(To be done)
1. In the rows, starting with the line containing "Task: Mark the" and going on through the end of the rows, replace "favorite" with "default" and change nothing else.
2. Write the next part of the forum post about sharing vertex buffers between object templates, picking up after its closing question.

(Reading passage)

-- Start --

But after that I started having doubts. Say, if I start using morphing on objects, by explicit editing of the vertices, this approach will require me to make a separate template for every object of such kind (otherwise, they would start morphing in exactly the same phase). Which is probably fine for this very case, 'cause I'll most likely need to recalculate normals and even texture coordinates, which means – most of the buffers.
But what if I'm missing some very common case of using attributes, say, blood decals, which will require me to update only a small piece of the buffer? In that case, it would be much more reasonable to have two buffers for each object: a common one that is shared by them all and the one for blood decals, which is unique for every single of them. And, as blood is usually spilled on everything, this sounds pretty reasonable, so that we would save a lot of space by storing vertices, normals and such without their unnecessary duplication.
I haven't tried implementing decals yet, so honestly not even sure if implementing them using vertex painting (textured or not) is the right choice. But I'm also pretty sure there are some commonly used attributes aside from vertices, normals and texture coordinates.
Here are some that I managed to come up with myself:
decals (probably better to be modelled as separate objects?)
bullet holes and such (same as decals maybe?)
Any thoughts?
UPD: as all this might sound confusing, I want to clarify: I do understand that using as few buffers as possible is a good thing, this is exactly why I'm trying to use this templates concept. My question is: what are the possible cases when using a single buffer and a single element buffer (with both of them shared between similar objects) for a template is going to stab me in the back?

-- End --

(Extracted records)
-- Start --

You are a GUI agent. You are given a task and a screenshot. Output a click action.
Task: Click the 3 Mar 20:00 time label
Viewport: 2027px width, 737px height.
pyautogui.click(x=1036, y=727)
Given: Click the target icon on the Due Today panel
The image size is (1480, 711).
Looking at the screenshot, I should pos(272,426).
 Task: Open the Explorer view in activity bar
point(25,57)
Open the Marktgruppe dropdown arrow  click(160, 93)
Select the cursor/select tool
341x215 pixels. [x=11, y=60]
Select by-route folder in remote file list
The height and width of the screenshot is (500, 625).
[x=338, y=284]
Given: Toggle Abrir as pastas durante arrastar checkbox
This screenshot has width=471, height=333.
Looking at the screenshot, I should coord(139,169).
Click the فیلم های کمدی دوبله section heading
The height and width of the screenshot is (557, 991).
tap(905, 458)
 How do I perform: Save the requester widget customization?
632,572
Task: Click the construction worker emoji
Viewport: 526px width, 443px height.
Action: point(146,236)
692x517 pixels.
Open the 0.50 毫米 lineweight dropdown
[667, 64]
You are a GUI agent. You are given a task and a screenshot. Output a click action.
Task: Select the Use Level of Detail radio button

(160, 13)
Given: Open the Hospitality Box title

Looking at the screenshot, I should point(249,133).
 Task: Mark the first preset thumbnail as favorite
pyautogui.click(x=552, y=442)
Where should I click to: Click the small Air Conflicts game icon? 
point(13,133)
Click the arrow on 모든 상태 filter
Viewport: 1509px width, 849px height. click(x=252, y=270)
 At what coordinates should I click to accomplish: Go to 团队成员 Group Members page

-- End --

(Written responses)
1.
 Task: Mark the first preset thumbnail as default
pyautogui.click(x=552, y=442)
Where should I click to: Click the small Air Conflicts game icon? 
point(13,133)
Click the arrow on 모든 상태 filter
Viewport: 1509px width, 849px height. click(x=252, y=270)
 At what coordinates should I click to accomplish: Go to 团队成员 Group Members page

2.
Keeping a giant chunk of data that won't change on the card is incredibly useful for saving bandwidth. Additionally, you probably won't be directly changing the vertices positions once they are on the card. Instead you will probably morph them with passed in uniforms in the Vertex shader through Skeletal animation. Read about it here: Skeletal Animation
Do keep in mind though, that in Key frame animation with meshes, you would keep a bunch of buffers on the card each in a different key frame pose of the animation. However, you would then load whatever two key frames you want to interpolate over in as attributes and then blend between them (You can have more than two). Keyframe Animation
Additionally, with the introduction of Transformation Feedback, (No you don't get to use it in WebGL, it became core in OpenGL 3.0, WebGL is based on OpenGL ES 2.0, which is based on OpenGL 2.0) you can start keeping calculated data GPU side. In other words, you can do a giant particle system simulation in the vertex or geometry shader and then store the calculated data into another buffer, then use that buffer in the next frame without having to have a round trip from the GPU to CPU Read about them here: Transform Feedback and here: Transform Feedback how to
In general, you don't want to touch buffers once they are on the card, especially every frame. Instead load several and use pointers to that data in shaders as attributes.
I'm working on a very small game engine that uses OpenGL ES 2.0. I'm having a bit of a design issue with integrating VBOs into my Mesh Class.
The problem is that I don't want to instantiate a new VBO for each mesh, and I want the VBO size to be determined by the number of meshes I load into it (not just a fixed size of 2MB or something).
Since there's no realloc function for VBOs, I need to batch load all my vertex data at once. This is ok, since I only have 4 or 5 small meshes. So I created a MeshList class.
I call MeshList.AddMesh(Mesh mesh) and it aggregates the vertex/index data of the mesh object and returns the offsets into the array of vertex data/index data back to the mesh that was added. This way the mesh knows where it is in the VBO (but not which VBO it's in).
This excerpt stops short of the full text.